• [TAREFA A]: Segundo a resenha de Um Amor Incômodo, por que Delia acaba sendo uma personagem não confiável? Responda em uma a três frases.
• [TAREFA B]: Escreva a continuação da resenha de Um Amor Incômodo, começando logo depois da citação da página 54.

• [TRECHO DA FONTE]:
****

Na mistura desorientadora de fantasia e realidade suscitada pelas emoções que vêm à tona dessa investigação, Delia se vê obrigada a reviver um passado cuja crueza ganha contornos vívidos na prosa elegante de Elena Ferrante.

Design

Apesar de não ser uma série, a Intrínseca criou uma linha gráfica para os dois livros recentes da Elena Ferrante. Eu fiz uma análise bem detalhada na resenha de A Filha Perdida, falando sobre o estilo de ilustração e escolhas tipográficas. Dá uma olhadinha lá para ver mais informações.

O que eu achei interessante aqui em Um Amor Incômodo foi essa multiplicidade de mulheres na capa, mostrando diversas “facetas” de uma mesma personagem.


História

Engraçado que levando em consideração o início da história e o livro anterior, eu tinha uma expectativa um pouco diferente de Um Amor Incômodo. Não que isso tenha atrapalhado o resultado da leitura, que foi muito interessante, mas ainda bem que não foi aquelas expectativas que levam a decepções.

Acho que eu estava esperando momentos mais “filosóficos” e contemplativos que encontrei em A Filha Perdida. Também pode ter sido que o tema sobre maternidade de Leda tenha conseguido criar um pouco mais de vínculo comigo do que os problemas de Delia com a mãe.

Delia é uma personagem mais difícil e complexa do Leda porque, em sua narrativa em primeira pessoa, quase não dá para ter certeza do que ela está falando. O quanto podemos acreditar que o que ela está contando, ou até onde ela está contando, é verdade.

É como se ela mostrasse facetas da verdade ao longo do caminho. Até que acontecia alguma situação e ela via a necessidade de dar mais um pouco de informação para uma verdade que ela apresentou algumas páginas atrás. Isso faz com que Delia acabe sendo uma personagem não-confiável, o que gera muitas suspeitas durante a leitura.

Achei que aqui teríamos a visão sobre o relacionamento (doentio) entre uma filha e sua mãe, um paralelo diferente do livro anterior que era a história da mãe em relação à sua família. E o começo de Um Amor Incômodo até que foi um pouco assim.

Delia tem um certo “cansaço” da mãe, e parece ser a única das irmãs (ela tem outras duas) que se relaciona com ela. A história começa um pouco antes da notícia da morte de Amalia, a mãe de Delia, e esta começa a ter algumas reminiscências de sua infância e adolescência crescendo com os pais.

“Havia cortado laços com todos os parentes para evitar que, em cada encontro, lamentassem no seu dialeto o grande azar da minha mãe e disparassem ameaçadoras vulgaridades sobre o meu pai.” (p.54)

****

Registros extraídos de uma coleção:
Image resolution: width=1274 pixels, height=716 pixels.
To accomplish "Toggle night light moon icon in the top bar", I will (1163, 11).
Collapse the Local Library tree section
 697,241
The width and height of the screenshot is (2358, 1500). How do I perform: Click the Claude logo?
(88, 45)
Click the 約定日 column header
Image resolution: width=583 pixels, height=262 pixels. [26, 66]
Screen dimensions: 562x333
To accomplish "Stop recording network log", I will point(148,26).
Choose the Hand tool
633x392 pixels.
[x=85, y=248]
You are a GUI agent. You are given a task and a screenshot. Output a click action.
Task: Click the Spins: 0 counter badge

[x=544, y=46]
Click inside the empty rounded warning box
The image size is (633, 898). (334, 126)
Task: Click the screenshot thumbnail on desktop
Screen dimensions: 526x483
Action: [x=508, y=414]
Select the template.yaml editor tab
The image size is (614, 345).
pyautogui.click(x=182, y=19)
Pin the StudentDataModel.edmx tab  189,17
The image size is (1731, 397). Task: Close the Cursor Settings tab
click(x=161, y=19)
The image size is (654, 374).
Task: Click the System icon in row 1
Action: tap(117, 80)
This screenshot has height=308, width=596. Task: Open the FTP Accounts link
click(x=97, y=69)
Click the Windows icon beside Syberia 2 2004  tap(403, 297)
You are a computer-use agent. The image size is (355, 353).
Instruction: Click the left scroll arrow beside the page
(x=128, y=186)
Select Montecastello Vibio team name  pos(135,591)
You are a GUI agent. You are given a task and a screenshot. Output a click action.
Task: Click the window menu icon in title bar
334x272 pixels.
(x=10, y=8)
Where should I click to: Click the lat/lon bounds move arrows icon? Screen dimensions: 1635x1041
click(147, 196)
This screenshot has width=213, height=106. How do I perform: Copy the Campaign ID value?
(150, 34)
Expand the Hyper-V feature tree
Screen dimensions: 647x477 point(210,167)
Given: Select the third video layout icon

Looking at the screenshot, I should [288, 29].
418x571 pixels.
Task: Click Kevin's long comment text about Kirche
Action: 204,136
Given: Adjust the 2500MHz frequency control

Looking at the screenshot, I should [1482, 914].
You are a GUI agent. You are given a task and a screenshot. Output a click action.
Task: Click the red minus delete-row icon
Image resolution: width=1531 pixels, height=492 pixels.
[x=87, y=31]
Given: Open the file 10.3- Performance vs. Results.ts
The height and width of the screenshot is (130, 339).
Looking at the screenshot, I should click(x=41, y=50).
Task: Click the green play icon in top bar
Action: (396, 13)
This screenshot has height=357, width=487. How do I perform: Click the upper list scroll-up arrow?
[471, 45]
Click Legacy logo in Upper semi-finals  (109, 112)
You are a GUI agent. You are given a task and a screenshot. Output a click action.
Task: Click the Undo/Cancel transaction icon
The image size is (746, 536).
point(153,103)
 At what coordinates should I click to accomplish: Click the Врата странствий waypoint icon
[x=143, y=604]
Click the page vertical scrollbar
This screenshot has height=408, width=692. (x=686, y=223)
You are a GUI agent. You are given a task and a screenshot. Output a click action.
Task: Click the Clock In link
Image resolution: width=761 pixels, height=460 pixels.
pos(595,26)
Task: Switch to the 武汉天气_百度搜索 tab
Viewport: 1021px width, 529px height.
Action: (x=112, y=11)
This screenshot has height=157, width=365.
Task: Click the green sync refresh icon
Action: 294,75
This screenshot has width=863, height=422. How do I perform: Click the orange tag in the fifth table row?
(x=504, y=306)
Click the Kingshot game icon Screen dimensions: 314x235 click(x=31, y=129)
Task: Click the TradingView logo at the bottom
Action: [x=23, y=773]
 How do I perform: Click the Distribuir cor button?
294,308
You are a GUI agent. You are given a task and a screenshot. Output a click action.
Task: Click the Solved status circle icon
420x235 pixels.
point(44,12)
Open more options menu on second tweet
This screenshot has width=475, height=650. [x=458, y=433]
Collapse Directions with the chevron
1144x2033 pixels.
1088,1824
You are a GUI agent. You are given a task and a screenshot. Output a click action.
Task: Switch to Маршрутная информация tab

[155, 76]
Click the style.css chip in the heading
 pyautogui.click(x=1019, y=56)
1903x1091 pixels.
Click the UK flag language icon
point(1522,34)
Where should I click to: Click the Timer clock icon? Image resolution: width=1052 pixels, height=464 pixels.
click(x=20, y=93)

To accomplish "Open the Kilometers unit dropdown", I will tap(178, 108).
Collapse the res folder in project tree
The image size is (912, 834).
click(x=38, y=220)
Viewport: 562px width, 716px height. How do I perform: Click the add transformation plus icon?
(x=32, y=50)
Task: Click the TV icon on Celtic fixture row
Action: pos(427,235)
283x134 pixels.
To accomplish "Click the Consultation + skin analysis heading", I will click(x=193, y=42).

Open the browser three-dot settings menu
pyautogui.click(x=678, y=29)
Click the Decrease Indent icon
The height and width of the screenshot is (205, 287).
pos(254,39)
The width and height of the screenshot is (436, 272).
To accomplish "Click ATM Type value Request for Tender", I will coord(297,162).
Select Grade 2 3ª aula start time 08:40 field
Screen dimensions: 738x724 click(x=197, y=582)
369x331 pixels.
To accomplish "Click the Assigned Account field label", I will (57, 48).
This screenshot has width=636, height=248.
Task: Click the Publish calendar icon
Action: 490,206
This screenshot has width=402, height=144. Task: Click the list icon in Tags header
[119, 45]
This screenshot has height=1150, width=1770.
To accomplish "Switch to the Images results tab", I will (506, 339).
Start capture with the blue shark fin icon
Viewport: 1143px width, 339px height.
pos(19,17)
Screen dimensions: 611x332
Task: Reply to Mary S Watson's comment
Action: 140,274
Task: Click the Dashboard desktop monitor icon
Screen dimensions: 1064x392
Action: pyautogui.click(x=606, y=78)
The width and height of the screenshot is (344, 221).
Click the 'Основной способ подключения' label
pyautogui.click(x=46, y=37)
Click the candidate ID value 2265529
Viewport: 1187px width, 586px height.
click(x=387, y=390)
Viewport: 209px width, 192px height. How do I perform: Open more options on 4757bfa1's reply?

****

• [RESPOSTA ESCRITA A]: Porque ela vai mostrando facetas da verdade ao longo do caminho. Quando surge alguma situação, ela se vê obrigada a acrescentar mais informação a uma verdade que já havia apresentado páginas antes, o que gera muitas suspeitas durante a leitura.

• [RESPOSTA ESCRITA B]:
Na visão de Delia, seus pais são agressivos, mas o pai é muito machista e controlador, e por isso espanca Amalia com frequência. Delia nunca conseguiu ter realmente intimidade com a mãe e passa alguns momentos sem saber se deveria estar se sentindo quase feliz por ela ter morrido.

“Talvez eu quisesse tentar estabelecer entre nós uma intimidade que nunca existira, talvez eu quisesse confusamente fazer com que ela soubesse que eu sempre fora infeliz. Mas ela só parecera ter achado muito divertido o fato de eu ter ficado suspensa no vazio, em um elevador decrépito.” (p. 22)

No fundo essa não é só a história da morte da mãe de Delia, mas também uma história sobre desamor, infelicidade, machismo, assédio, inveja, ciúme e agressão doméstica. É a história de como as famílias sempre tem algum tipo de problema, mesmo debaixo de uma máscara de comercial de margarina.

Descobrimos através das lembranças de Delia que sua mãe viveu praticamente confinada dentro de casa por um marido dominador e possessivo, que a agredia por qualquer motivo, e sem muitas explicações. Isso gera em Delia um ódio pelo pai a ponto de não falar com ele há mais de 10 anos.

“Estapeou-a na frente de todos; na nossa frente. (…) Eu tinha certeza de que ele mataria o homem e não entendi por que, em vez disso, a esbofeteara. (…) Talvez para puni-la por ter sentido no tecido do vestido, na pele, o calor do corpo de outro homem.” (p.64)

“Mas nós, por outro lado, pensávamos que ele, por tudo que fazia com ela, devia sair de casa uma manhã e morrer queimado ou esmagado ou afogado.” (p.57)

Algo que não é muito explorado é seu relacionamento com suas irmãs. Aparentemente Delia queria tanto fugir de sua cidade natal e de sua família, que o afastamento de suas irmãs acabou sendo natural e esperado. Já no relacionamento com a mãe, por incrível que pareça, Delia não consegue se decidir se está feliz com a liberação do “fardo”, ou se um dia vai conseguir superar a perda da pessoa que ela sempre se inspirou e invejou.

“Percebi que estava perdendo minha mãe para sempre e que era exatamente aquilo que eu queria.” (p.65)

“Nenhum ser humano jamais se desligaria de mim com a mesma angústia com que me desliguei da minha mãe apenas porque nunca consegui me apegar a ela definitivamente.” (p.78)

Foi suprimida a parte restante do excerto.